I understand that’s a rather rude way to start narrating the experience of a movie that I actually liked. Gangubai Kathiawadi is a good film, one that everyone must watch. It tells the story of the marginalized community of the country that has fought the hardest for identity, rights and dignity. Gangubai Kathiawadi, formerly Ganga, was thrust into the gloomy and ruthless world of prostitution that offers neither sympathy nor any escapade to a girl who once gets in. And almost each one gets in through a close one’s betrayal or a trafficking scam; hardly ever by choice. But they end up embracing and embodying the thorn bush because the only alternative is death. Gangubai Kathiawadi, the movie, is the story of a woman who entered the world through betrayal but ended up fighting for them harder than anyone else. 4000 women like her eventually designated her as the greatest among them, as did the country during her time.
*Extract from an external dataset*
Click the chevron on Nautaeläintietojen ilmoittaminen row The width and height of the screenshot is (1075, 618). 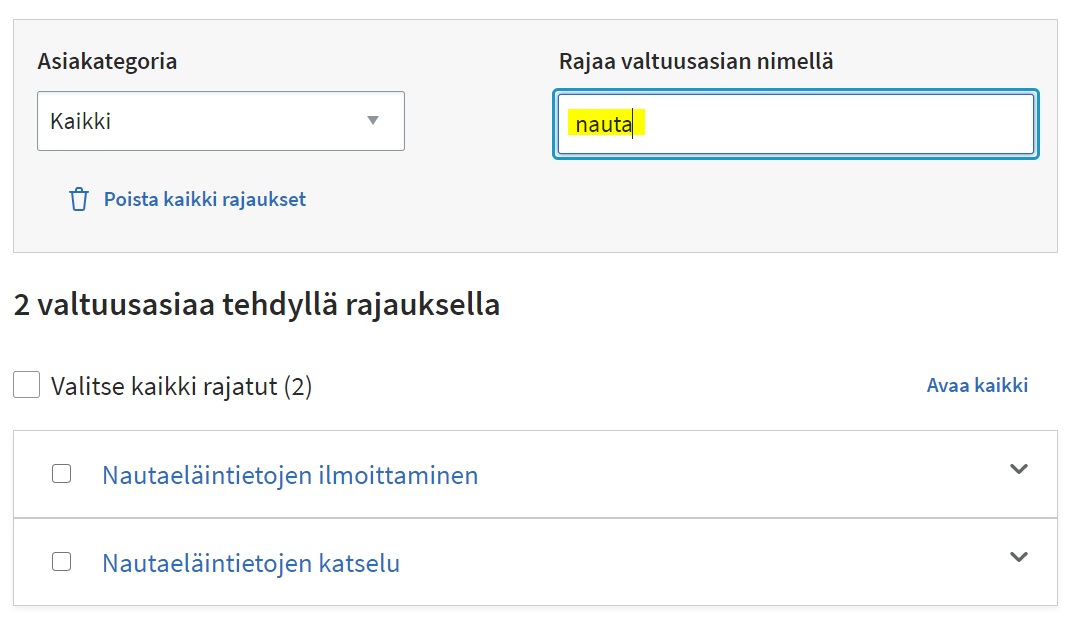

Sanjay Leela Bhansali has a signature style of making movies and Gangubai Kathiawadi is no exception. His regular inclination towards extravagant setups and uniquely aesthetic backdrops is fully adhered to in this movie as well; making the world of prostitution seem brutal but not dry. I guess that’s his genius – Bhansali does not shy away from presenting ruthlessness whatsoever. But while he doesn’t make them too graphic, he neither fails to wrench our guts over the barbarism displayed. He doesn’t add unnecessary elements of beauty through idealistic body images or unnatural makeup; but his films are aesthetic nonetheless. His love for grandeur sure sets his films apart; even sombre plots like prostitution obtain a status much higher than they are assigned with in real life.
Stories like Gangubai Kathiawadi must always be told. Women are subjected to unimaginable forms of brutality every day in different spheres of life and the world of prostitution might easily be the worst of it all. The women not even considered human or worthy of any empathy or dignity. Movies like this are important because not only do they familiarize the rest of us with this grave world; but they grant them the dignity they deserve as well. Gangubai Kathiawadi fought to make the lives of prostitutes better; her journey was more challenging and impossible than most activists we hear of on a daily basis. For me, despite the many ups and downs of the film, the story of the actual woman was the highlight. In its own disagreeable way, Bollywood has made an agreeable movie.